John Collins, business developer for GetRichEducation.com, entered his first investment in his mid-thirties, after attending an investing summit on a cruise ship.
In the span of just one year, he spread himself far too thin and had to offload just about everything he’d taken on.
Here’s how it happened.
Green Flag: Cruising Along
My story begins about 10 years ago, when I bought my first real estate. It took me about five years of education to get over my fear of taking action. At about age 35, I decided to go on this investor-summit-at-sea cruise. I was excited, and I wanted to catch up on the time I thought I’d lost.
It was definitely an education experience, but it was also a way to get in the same room with a lot of people who could influence my success. It was expensive, but I saw it as a chance to get on the fast track.
It was amazing. I’ve been on it twice: there’s no other event like it.
Me being a hardcore student, I went to every single class and breakout session. I learned about cash-out refinance, gold and silver, single-family turnkey investments, multifamily, international raw land . . . everything.
I took copious notes, not having much of a real estate portfolio. I’m a big Tony Robbins fan, and he talks about not taking action. I didn’t want to do that anymore.
Within a month of returning from the cruise, I signed up for an event put on by the same people. It was a market field trip into Dallas-Fort Worth. I went there, learned everything about that market, and bought my first single-family turnkey deal there.
Red Flag: Spread Too Thin
Trouble didn’t rear its head until about a year later.
I got involved in so many different things and spread myself too thin. There’s no such thing as the deal that doesn’t have hair on it, so I was dealing with nickel-and-dime stuff constantly. I had a roof with hail damage and a fence that needed repairing. From there, things just started compounding.
Back in Anchorage, I tapped into my 401(k) to get into duplexes and oil and gas, bought some raw land internationally, bought some gold and silver . . . I did everything. I grew my portfolio from a single-family home I lived in to four units, multiple oil and gas projects, the starting of my own bank using life insurance, and raw land lots internationally.
I clearly didn’t have a focus on a niche. That ended up being my downfall.
Black Flag: How Did I Miss It?
I happened to notice on my bank account that I was less than $100 away from being completely wiped out. That snuck up on me, as it can when you have cash flow leaks from multiple sources.
Cash flow fluctuates for everyone; this was my lowest point though. I didn’t notice. This speaks to the amount of distraction I had going on at the time.

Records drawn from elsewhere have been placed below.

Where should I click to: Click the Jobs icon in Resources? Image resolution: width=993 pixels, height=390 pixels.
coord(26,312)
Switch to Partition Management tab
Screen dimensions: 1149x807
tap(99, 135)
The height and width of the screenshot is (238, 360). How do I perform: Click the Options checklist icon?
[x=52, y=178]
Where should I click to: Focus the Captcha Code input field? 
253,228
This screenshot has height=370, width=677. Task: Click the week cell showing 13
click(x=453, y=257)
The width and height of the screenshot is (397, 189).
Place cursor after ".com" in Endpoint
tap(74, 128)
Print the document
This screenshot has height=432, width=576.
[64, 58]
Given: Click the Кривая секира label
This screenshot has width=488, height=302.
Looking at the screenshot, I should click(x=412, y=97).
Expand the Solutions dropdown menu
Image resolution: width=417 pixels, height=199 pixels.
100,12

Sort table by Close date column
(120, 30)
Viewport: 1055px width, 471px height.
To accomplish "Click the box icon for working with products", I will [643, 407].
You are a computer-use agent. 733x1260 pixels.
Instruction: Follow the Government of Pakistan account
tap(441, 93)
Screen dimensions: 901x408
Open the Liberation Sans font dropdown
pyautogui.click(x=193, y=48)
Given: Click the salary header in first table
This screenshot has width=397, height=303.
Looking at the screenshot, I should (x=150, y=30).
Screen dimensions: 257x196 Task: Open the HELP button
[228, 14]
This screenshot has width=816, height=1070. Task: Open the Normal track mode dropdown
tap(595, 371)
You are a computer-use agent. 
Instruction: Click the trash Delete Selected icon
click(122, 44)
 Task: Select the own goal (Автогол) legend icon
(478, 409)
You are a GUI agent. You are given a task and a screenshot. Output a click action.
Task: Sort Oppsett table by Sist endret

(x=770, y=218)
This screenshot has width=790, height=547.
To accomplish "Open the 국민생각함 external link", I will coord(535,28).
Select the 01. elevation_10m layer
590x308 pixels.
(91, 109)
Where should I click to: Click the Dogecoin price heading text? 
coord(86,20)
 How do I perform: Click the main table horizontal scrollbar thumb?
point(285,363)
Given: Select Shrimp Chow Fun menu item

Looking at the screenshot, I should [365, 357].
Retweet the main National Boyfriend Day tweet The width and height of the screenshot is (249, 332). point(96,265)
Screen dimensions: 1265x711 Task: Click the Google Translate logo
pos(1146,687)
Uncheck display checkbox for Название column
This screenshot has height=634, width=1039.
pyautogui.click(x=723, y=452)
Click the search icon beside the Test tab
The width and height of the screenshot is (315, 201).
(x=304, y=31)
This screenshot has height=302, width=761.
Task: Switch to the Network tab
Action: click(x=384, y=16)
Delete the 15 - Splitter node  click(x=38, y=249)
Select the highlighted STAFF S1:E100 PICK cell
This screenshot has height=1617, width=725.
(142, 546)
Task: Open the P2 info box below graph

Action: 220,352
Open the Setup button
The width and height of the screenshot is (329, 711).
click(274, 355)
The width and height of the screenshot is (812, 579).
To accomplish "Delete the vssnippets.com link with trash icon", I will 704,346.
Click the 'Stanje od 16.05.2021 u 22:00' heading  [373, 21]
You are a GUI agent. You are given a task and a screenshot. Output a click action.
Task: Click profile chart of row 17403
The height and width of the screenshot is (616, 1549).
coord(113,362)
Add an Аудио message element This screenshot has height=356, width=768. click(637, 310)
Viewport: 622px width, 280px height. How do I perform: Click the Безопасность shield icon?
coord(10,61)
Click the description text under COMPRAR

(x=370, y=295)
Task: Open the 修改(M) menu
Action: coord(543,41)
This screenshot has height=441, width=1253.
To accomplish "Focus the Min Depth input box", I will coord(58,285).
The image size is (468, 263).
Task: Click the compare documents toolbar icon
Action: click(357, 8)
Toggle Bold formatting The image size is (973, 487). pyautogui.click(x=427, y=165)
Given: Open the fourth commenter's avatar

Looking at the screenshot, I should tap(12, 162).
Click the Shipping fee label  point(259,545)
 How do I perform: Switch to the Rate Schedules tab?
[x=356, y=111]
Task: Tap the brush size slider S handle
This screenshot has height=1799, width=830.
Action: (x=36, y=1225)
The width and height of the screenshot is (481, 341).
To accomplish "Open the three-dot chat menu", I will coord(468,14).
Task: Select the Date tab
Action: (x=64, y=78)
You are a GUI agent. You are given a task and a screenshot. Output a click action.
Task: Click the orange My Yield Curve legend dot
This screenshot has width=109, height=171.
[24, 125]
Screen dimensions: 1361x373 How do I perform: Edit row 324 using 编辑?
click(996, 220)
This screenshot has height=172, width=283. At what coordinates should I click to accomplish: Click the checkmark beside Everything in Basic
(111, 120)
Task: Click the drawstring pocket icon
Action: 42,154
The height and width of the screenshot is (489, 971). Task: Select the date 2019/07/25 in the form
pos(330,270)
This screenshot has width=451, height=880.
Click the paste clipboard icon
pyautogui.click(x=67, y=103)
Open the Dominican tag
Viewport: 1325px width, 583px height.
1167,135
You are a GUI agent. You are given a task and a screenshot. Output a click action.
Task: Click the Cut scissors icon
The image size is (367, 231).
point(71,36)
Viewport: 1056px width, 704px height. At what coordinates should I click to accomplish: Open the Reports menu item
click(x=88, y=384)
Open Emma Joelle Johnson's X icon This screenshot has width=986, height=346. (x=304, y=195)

It’s almost embarrassing to have this conversation publicly after all the education I went through, to not notice something like this. I learned that cash flow is the lifeblood of any business or investment, but I had so much cash flowing in and out that I wasn’t paying attention to it, and even if I did it was difficult to pinpoint where it was at. I kept saying I would get around to looking into it later.
When you’re young and you’re funding your own bank, you’re an oil and gas tycoon, and you’re giving Donald and Warren a run for their money, you’re not worried about things going south.
White Flag: Starting Over
I tried to recover from this as gently and surgically as possible for six to eight months. Basically, about a year ago, I decided I had to offload stuff and start over. I was too close to imploding.
What’s interesting is that I started out on this real estate journey 10 years ago to get out of the rat race. I realized that all this action I took made me even more reliant on my job, because that was my only reliable source of income after I’d messed everything else up on my balance sheet.
There was a mixture of pain and regret, and relief later. The relief didn’t come right away, because real estate isn’t easy to get out of. It took about 10 months to offload the real estate I wanted to get rid of.
Even with my raw land, I had to walk away from that completely. That was extremely painful, but I didn’t have any other choice without digging myself a deeper hole.
Checkered Flag: The Cost
I think the damage was somewhere around 140k, which for me was a significant amount of income. Earning that back with a regular J-O-B isn’t easy.
The other significant loss was at least two years of time and energy spent, and it was all a burden the whole time.
Fortunately, I’m a single man so I didn’t drag a wife or children through this. If anything, I probably helped people by sharing my story with fellow investors.
In each episode of How to Lose Money, we ask our guests to answer a few questions about failure. Here’s what came out of this episode:
- Why did this failure experience happen to you?
I was over-eager and naive. I had a lack of emotional intelligence and clarity in investment philosophy.
- What is the single most important lesson you learned in this?
Be crystal clear on how you take action as a person. If you’re not familiar with the Kolbe test, check it out to understand who you are as a person and investor. It was almost scary how spot-on it was for me.
- How do you protect yourself from failing in this way again?
Continuous personal development and self-critique. Try to surround yourself with others who have complementary strengths and weaknesses.
- Who do you turn to when you need help?
My best friend and Get Rich Education show host: Keith Weinhold. His and my Kolbe scores are almost opposites. He’s got the ability to think about the big picture and tiny details simultaneously.
- What advice would you give to somebody in the same position as you were in?
Admit that things are a little shaky. Don’t be hesitant to reach out to a trusted person or team. It also might not be a quick fix; it may be a process.